[Dataset entries]
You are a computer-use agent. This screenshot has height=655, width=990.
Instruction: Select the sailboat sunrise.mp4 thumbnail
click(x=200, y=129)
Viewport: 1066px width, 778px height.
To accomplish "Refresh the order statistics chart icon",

---

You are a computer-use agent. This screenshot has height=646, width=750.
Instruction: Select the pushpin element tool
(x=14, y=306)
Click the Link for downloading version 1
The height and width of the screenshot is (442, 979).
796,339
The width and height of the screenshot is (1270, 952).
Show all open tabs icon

### WHAT THIS TASK INVOLVES
Look through the entries above. Extract each line with the word "icon".

### OUTPUT FOR THIS TASK
To accomplish "Refresh the order statistics chart icon",
Show all open tabs icon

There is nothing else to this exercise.